Higgins acted first. “Shoot!!” And then he did. And Jonathan brought up the two-four-nine, but his finger froze on the trigger. He shuddered with the pop-pop bursts of Higgins’s weapon. And then came the rumble of machine guns from outside. The fifty-cals were like a roiling thunder from the left. And Jonathan could make out the tracer rounds as the individual bullets zipped up and through the creature’s wings. There was a bellow of pain – or was it rage? – that shook plaster from the ceiling. Then the creature pulled in its wings as the head snapped around toward the convoy.

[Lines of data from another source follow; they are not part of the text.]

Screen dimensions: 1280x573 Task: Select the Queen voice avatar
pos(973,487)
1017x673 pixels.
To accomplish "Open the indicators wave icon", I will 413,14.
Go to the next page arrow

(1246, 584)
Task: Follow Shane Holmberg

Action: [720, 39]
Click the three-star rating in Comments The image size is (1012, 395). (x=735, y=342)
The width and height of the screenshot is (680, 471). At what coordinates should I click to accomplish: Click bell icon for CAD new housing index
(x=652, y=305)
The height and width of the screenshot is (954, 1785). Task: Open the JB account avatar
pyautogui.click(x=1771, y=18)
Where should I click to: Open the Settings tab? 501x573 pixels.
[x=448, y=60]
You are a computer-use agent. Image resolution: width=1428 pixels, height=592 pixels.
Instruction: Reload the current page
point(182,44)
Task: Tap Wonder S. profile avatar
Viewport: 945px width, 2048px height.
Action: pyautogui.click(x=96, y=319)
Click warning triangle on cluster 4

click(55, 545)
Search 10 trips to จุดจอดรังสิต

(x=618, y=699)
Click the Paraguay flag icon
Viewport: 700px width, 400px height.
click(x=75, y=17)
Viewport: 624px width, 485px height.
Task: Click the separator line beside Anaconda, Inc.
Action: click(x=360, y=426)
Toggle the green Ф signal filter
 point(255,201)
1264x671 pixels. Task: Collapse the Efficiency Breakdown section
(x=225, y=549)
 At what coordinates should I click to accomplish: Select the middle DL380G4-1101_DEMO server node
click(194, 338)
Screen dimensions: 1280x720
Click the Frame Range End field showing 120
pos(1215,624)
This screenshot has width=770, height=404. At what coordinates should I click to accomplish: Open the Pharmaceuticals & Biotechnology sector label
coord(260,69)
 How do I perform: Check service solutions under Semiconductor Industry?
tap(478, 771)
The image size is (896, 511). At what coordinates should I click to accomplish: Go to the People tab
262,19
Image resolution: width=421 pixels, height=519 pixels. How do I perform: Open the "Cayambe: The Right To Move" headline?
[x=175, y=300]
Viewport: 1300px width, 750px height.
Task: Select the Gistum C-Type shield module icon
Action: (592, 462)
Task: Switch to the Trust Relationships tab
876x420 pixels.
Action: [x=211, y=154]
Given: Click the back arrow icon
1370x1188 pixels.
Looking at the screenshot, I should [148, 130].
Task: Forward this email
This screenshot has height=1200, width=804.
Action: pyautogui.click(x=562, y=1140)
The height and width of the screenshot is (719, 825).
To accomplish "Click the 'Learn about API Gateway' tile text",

It was the heat that snapped Jonathan out of stasis. The stream of flame jetting from the creature’s mouth burned his eyes, it was so bright. He yanked up his arm to shield his face, and he could feel the oven heat through the sleeve of his uniform – even through the Nomex gloves. He fell back into the cashier’s counter without realizing he’d even begun to move.
But then the heat was gone. He opened his eyes – the searing flame had left a diagonal slice of purple across his vision. When he turned to look back at the street, the place was deserted. There were no teeth, no batwings, and no people – just the empty pavement and the flutter of loose trash in the wind.
Higgins was stumbling around up near the front of the store. He tripped over a rack of clothes. He muttered that his gun was jammed, that he had to break it free. Jonathan stumbled over to him. He called out, but his own words were like whispers in his own ears. He shouted, and only then began to realize just how deaf he was. Or maybe it was how loud the world had become. As he reached Higgins, he felt the blood drain from his face at the sight of the sergeant’s.
He blocked it out. The baked layers of skin peeling from the cheeks and forehead, the eyes clamped shut, the lashes and eyebrows burned away – he blocked it out. Shoving the two-four-nine back past his hip with one hand, he shook Higgins with the other. “Sergeant!” he shouted, hearing nothing but the hoarse echo. “Sergeant Higgins!”
And then Higgins gave up his struggle. He hadn’t been wearing any gloves, and now he clutched his left arm to his chest and began curse. The exposed tops of his fingers looked no better than his face. But it wasn’t until he opened his eyes that Jonathan gasped.
“Forget me, goddamnit!” Higgins spat. He let go of his burned hand long enough to slap his good arm out toward the street. “Help the others!”
He looked up, then, out toward the parked convoy. There was movement, there, among the blackened shells of humvees. At first he didn’t believe his eyes – not with the purple stripe of blindness obscuring all he saw – but blinking away the dry grit did nothing to change the picture. Through the waves of heat bubbling off the baked trucks, someone was poking his head up from inside a turret mount. Was it Grimes? Jonathan couldn’t tell. He tried to call out, but his tongue had dried to the inside of his mouth. But the soldier was cranking the turret wheel, turning the heat-warped metal back toward the clothing shop. Jonathan stared in rigid wonder as the soldier slapped at the gun, apparently trying either to reload or to fire. He only worked at it a minute, though, before the heat rolling off the truck finally got to him. Jonathan stared, helpless, as Grimes – he was sure now that it was Grimes – burned his hands on the truck armor trying to hoist himself out. Jonathan knew he was supposed to help. He was supposed to dart across that distance, hop up on the hood of the truck, and pull Grimes out. But he didn’t.
It didn’t matter, though. A moment later, the creature swooped down over the humvee. And it was then Jonathan realized just how long the thing was. It was long – like a leonine snake with wings – and the wings stretched as wide apart as the rotor blades of a Chinook. And the body seemed longer, even – at least as thick around as one of the trucks. And the creature hardly slowed the long glide as it passed over the humvee and dropped its head down to slurp Grimes out of the turret with its tongue.